Enterprise methodology

Everyone agrees: the enterprise is a complex object, woven from many threads, continually obliged to adapt itself to an ever-changing world. How do we think of this complexity? How do we say everything about the enterprise without running the risk of omitting a decisive factor? How do we find the right ideas that will provide for the future?

It would be wrong to imagine that a single formula, like a magic spell, would suffice to comprehend this complex reality. We have to assemble many disciplines and link various centers of expertise. To foster synergy, we have to place them in an interdisciplinary framework, one that is coherent and able to leverage all the contributions. This requirement defines enterprise methodology.

Praxeme is an enterprise methodology, resulting from the initiative for an open method. It is based on an analysis of the Enterprise System and its internal logic. The procedures it offers cover all aspects of the enterprise, from ethics to infrastructure, from knowledge to logistics, including processes and organization.
+-------+
» Given instruction 1
Update the records from the line that has "This screenshot has height=394, width=663." through the line that has "(x=408, y=280)": replace "PowerVR GT7600" with "Adreno 640", leave everything else as it is, and return only those lines.

» Provided records
+-------+
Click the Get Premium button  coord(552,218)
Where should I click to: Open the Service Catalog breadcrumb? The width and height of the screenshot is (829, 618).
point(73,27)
+-------+
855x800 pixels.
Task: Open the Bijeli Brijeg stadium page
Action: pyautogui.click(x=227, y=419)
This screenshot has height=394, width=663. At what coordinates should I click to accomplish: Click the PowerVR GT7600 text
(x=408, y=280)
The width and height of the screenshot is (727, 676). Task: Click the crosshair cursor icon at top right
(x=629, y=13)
+-------+
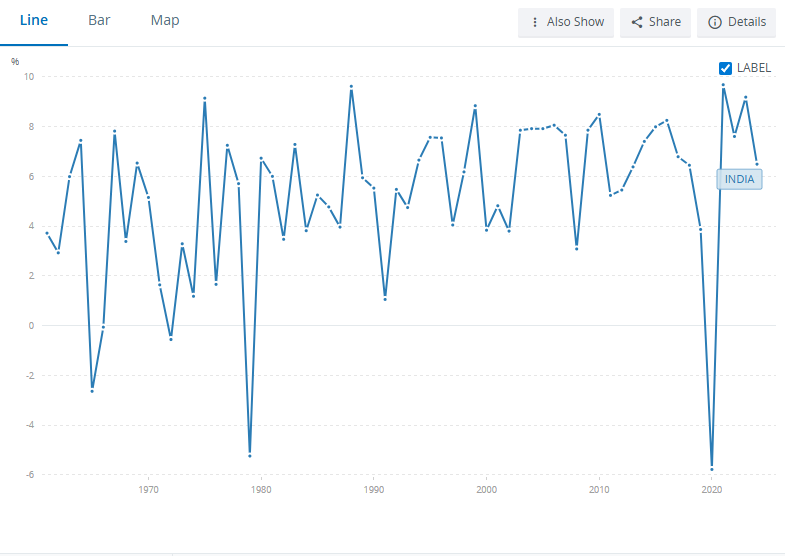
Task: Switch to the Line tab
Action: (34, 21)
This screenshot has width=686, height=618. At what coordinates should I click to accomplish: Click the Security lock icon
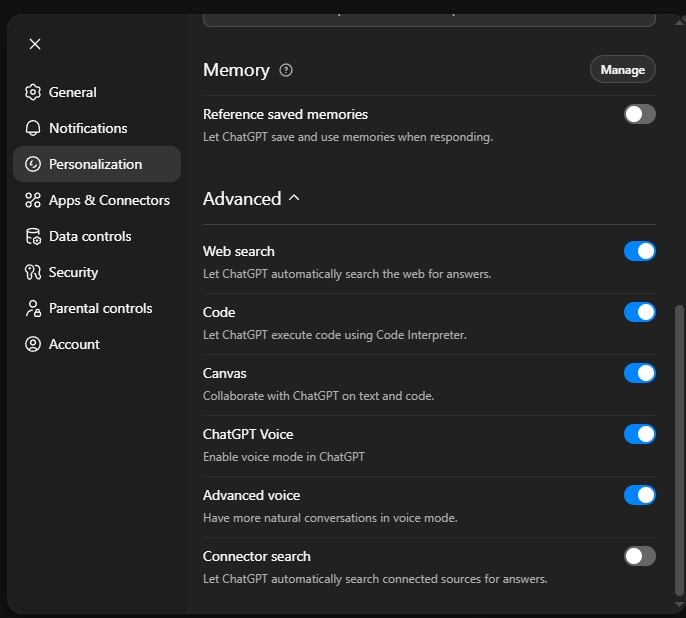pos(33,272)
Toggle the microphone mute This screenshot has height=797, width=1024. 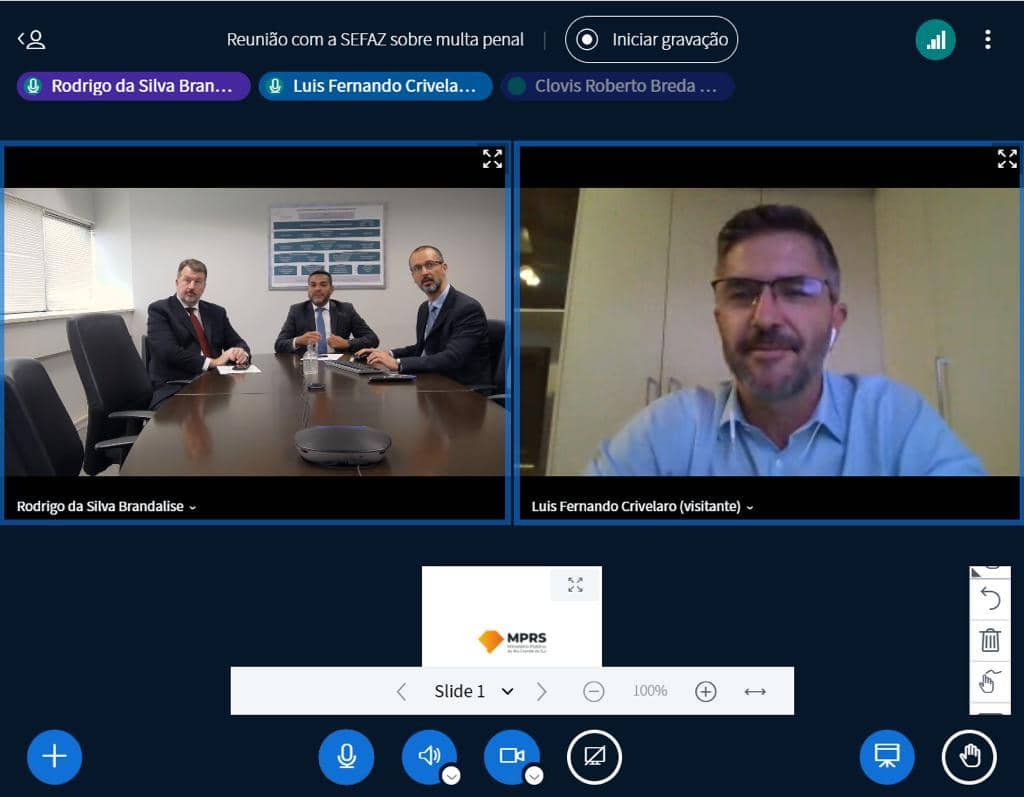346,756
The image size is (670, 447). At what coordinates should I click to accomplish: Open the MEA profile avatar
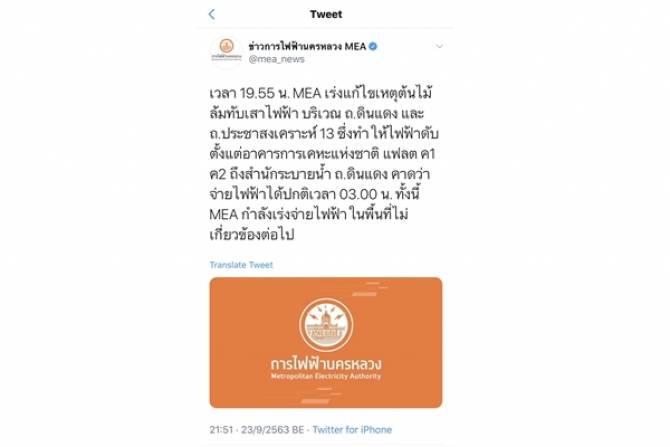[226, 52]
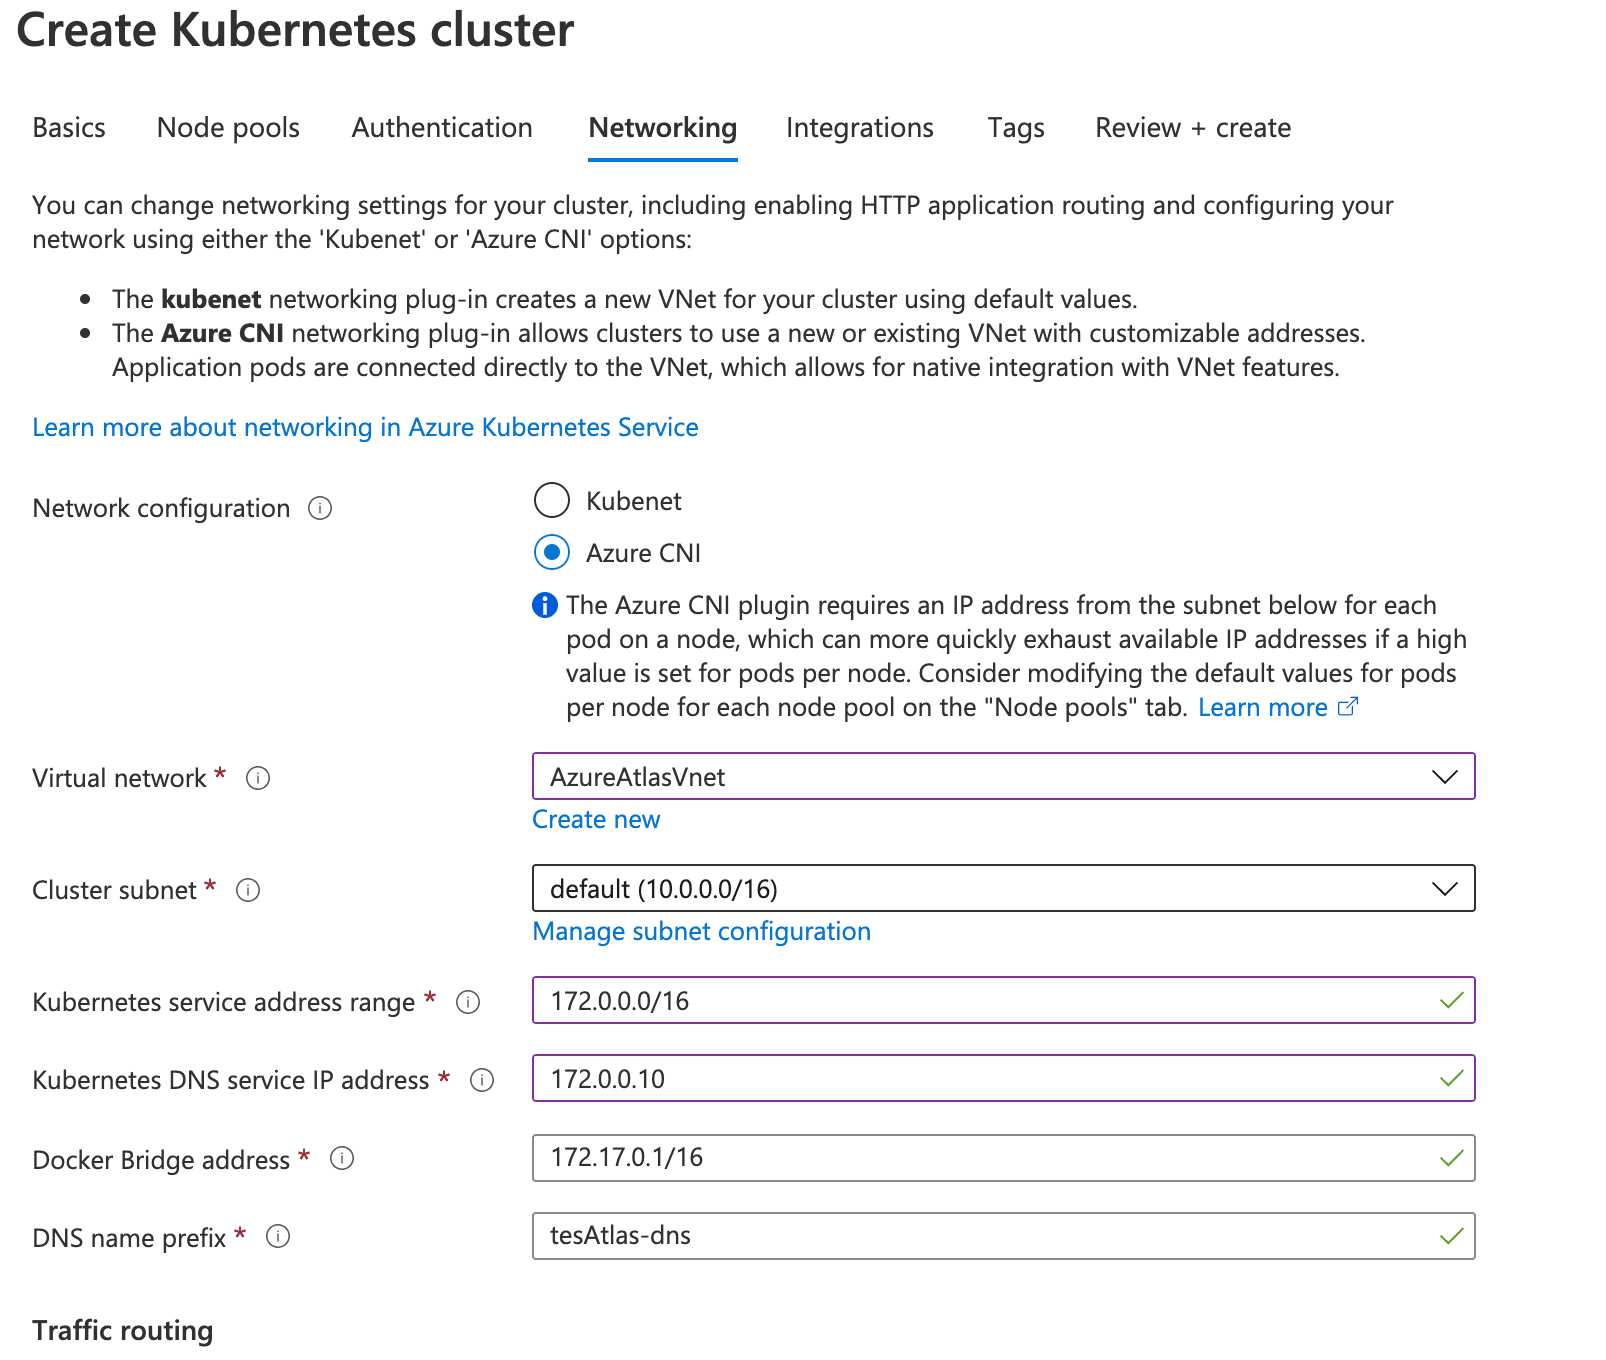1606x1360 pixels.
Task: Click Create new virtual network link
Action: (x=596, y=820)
+-------+
» Given instruction 2
Does the passage on enterprise methodology support each statement? (a) Praxeme comes out of the initiative for an open method. (b) One single formula is enough to grasp the complexity of the enterprise. (c) Praxeme's procedures leave ethics aside.

» Full response 1
This screenshot has height=394, width=663. At what coordinates should I click to accomplish: Click the Adreno 640 text
(x=408, y=280)

» Full response 2
(a) Yes: "Praxeme is an enterprise methodology, resulting from the initiative for an open method."
(b) No: "It would be wrong to imagine that a single formula, like a magic spell, would suffice to comprehend this complex reality."
(c) No: "The procedures it offers cover all aspects of the enterprise, from ethics to infrastructure"